Selected text below:

I sometimes feel exactly the way you describe. There are times my house is a pig sty. It happens more often than not. But I have to remind myself that the dust bunnies don't care whether or not I am happy with my life, and when I am feeling up to getting rid of them, they will be there for me, waiting patiently.

I am pretty much a positive person, too. Spending time with my two grandsons (ages 2 and 4) makes me happy. It's hard to be sad when they are nearby. So loveable.

It also makes me happy to just sit and play with my fabric stash. I don't have to sew with it, just looking at it and feeling it pleases me.

Have you tried playing some music? There are times I just give in to the sadness and sit in a dark room, play some sad music and have a good cry. Release the tears, and let the brain chemistry have some relief. Then move on to some happier tunes. I generally use classical music, or sometimes opera. I can't be bothered with pop tunes when I'm feeling low. I'd rather use the music to elevate my mood without the distraction of lyrics.

End of Selected text.
Available data below:

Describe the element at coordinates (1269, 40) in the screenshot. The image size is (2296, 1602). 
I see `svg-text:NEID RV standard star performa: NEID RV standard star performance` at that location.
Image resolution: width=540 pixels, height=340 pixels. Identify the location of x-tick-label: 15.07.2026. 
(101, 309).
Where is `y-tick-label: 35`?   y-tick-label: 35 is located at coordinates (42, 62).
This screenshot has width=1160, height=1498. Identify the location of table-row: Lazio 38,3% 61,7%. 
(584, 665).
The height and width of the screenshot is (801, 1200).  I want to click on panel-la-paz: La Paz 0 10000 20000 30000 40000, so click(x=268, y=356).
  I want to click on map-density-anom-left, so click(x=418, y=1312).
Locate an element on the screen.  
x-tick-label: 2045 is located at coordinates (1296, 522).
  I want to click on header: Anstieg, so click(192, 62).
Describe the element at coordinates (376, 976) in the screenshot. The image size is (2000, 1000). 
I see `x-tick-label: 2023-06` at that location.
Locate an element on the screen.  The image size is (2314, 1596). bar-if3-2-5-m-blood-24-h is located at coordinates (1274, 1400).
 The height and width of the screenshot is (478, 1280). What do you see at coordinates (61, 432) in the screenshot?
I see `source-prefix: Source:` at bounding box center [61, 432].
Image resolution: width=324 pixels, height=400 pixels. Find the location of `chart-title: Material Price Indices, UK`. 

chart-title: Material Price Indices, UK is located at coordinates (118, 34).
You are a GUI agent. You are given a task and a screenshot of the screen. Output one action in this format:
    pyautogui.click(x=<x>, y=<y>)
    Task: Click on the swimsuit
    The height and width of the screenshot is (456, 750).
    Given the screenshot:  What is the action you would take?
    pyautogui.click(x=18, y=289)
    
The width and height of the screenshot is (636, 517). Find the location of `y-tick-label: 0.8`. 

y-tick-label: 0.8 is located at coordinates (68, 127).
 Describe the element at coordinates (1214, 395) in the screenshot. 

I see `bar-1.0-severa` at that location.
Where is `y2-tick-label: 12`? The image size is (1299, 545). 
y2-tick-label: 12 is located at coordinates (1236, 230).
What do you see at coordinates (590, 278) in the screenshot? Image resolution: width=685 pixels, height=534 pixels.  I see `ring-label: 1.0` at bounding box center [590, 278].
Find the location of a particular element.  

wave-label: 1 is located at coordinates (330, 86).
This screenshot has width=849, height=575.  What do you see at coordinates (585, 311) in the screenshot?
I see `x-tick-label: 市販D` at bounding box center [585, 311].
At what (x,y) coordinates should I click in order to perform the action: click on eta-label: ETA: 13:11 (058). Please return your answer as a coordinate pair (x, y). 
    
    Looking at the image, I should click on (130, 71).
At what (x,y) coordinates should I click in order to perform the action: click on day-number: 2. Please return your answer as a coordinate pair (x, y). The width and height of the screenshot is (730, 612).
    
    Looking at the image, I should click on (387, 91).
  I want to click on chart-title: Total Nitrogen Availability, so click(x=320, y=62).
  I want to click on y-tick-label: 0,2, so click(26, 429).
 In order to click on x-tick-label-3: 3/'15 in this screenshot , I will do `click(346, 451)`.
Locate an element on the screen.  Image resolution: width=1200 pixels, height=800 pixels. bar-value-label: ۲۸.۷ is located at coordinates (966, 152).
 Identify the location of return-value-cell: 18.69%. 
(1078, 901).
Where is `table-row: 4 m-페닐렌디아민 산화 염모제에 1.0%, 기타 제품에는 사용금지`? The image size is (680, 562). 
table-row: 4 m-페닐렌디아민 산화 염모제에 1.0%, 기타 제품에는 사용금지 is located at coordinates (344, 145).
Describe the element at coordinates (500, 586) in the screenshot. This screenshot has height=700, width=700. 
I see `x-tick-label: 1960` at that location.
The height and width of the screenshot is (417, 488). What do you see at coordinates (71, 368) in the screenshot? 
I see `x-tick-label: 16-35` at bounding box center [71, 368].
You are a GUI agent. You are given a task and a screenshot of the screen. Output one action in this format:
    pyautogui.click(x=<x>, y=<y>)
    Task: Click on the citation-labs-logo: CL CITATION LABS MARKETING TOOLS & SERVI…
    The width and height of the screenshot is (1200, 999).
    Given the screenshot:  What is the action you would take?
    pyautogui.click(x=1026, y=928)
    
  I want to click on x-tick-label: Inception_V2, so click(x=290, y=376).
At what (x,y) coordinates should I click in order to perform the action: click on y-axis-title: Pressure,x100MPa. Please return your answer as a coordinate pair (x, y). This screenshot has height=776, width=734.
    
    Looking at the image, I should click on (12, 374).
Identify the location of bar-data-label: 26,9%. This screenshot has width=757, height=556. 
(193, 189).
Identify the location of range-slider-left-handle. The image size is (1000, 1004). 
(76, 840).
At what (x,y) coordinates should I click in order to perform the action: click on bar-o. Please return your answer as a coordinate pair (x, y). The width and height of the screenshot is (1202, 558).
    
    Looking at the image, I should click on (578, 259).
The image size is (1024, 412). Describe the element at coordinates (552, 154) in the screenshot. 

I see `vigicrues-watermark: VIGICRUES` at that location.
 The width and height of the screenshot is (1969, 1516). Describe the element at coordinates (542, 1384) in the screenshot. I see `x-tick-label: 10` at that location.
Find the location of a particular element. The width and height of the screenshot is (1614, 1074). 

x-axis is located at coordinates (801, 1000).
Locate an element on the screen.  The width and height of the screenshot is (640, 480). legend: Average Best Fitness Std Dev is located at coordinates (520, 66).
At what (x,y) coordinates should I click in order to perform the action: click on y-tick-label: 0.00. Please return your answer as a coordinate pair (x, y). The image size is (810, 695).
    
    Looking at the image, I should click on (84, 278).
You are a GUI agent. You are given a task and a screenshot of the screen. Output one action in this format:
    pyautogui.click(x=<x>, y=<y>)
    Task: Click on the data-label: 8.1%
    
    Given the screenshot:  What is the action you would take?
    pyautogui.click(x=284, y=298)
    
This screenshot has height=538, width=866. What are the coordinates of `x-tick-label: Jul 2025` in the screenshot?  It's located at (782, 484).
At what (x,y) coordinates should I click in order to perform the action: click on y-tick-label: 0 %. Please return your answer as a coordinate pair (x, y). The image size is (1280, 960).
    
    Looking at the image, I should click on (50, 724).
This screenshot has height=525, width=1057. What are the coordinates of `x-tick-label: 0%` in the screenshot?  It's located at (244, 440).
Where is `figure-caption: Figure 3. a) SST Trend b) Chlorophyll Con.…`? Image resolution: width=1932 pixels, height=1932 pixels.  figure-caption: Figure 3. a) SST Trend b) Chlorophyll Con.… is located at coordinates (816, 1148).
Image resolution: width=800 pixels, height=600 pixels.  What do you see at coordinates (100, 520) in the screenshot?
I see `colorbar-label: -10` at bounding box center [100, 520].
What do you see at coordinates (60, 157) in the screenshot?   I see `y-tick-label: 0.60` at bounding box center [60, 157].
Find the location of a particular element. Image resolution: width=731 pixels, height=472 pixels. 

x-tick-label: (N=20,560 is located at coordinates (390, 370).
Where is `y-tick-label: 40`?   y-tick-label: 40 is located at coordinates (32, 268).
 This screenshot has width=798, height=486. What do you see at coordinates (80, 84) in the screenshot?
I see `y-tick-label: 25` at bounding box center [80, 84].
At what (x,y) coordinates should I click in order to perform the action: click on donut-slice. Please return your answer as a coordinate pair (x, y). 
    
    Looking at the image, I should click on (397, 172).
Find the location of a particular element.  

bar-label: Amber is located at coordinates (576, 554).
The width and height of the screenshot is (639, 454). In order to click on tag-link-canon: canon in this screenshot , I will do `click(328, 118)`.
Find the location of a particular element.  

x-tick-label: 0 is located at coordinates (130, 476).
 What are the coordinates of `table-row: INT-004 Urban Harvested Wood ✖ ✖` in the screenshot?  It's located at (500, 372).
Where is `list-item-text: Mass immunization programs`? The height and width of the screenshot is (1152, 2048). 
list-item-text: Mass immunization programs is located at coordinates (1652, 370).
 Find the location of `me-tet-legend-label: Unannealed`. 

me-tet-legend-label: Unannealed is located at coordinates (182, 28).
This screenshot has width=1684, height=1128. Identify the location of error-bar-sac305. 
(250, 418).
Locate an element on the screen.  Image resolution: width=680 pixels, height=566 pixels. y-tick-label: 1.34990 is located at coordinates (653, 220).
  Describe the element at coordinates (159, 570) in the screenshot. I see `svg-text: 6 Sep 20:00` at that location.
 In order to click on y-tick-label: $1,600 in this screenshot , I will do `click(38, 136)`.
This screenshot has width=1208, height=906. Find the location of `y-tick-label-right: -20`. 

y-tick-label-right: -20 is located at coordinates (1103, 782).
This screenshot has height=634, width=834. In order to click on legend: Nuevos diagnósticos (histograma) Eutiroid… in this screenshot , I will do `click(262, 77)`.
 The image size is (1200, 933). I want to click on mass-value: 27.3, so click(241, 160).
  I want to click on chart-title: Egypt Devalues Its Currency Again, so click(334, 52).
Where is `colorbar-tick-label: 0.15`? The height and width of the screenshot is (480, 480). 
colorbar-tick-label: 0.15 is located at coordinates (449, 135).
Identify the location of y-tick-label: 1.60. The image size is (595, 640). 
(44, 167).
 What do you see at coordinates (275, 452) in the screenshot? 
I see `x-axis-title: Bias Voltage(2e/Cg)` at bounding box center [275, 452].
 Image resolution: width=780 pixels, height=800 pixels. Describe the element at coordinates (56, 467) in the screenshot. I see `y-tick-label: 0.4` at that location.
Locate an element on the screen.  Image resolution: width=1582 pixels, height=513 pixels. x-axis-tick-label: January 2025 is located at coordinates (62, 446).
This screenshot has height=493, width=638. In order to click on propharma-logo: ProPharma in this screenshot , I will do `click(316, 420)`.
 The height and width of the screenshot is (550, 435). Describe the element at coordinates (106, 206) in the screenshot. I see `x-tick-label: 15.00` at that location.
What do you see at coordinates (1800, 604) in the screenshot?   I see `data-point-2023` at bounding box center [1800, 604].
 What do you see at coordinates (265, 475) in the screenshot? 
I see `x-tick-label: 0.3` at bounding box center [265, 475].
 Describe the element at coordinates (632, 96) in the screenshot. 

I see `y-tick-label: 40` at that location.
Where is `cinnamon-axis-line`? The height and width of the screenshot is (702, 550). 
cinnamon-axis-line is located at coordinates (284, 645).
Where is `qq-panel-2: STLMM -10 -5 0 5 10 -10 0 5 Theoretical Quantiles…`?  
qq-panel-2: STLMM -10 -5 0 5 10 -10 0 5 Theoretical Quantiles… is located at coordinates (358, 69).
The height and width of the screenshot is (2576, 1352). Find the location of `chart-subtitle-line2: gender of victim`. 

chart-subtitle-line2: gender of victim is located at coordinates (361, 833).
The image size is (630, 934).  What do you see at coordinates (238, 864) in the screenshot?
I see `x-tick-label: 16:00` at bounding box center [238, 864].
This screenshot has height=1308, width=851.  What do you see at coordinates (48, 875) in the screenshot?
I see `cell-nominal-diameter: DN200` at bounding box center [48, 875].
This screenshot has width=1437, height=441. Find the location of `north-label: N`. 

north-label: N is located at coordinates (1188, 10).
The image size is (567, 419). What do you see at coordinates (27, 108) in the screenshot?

End of Available data.

What you need to do:
a – Can you reproduce the passage about lifting a low mood, starting at "It also makes" and ending at "distraction of lyrics."?
b – Could you carry on the passage about lifting a low mood from the point where it stops?
You won't need this material.

Answer section:
a –
It also makes me happy to just sit and play with my fabric stash. I don't have to sew with it, just looking at it and feeling it pleases me.

Have you tried playing some music? There are times I just give in to the sadness and sit in a dark room, play some sad music and have a good cry. Release the tears, and let the brain chemistry have some relief. Then move on to some happier tunes. I generally use classical music, or sometimes opera. I can't be bothered with pop tunes when I'm feeling low. I'd rather use the music to elevate my mood without the distraction of lyrics.

b –
Here's a bigger question for you: what makes YOU happy? Is is possible for you to take some time and take a drive? Go see some beautiful scenery, nature unfolding into spring? Go to the zoo and watch the animals? Try anything that may make a change in your mood.

I'd start with a call to your Doctor first. Sounds as if you have so much on your plate that you can't make a decision on what to do first. If you are that overwhelmed, it may be good to get on medication for a short while.

Keep us apprised of what is happening. We're here to listen and will help, if we can. And remember: better days are coming.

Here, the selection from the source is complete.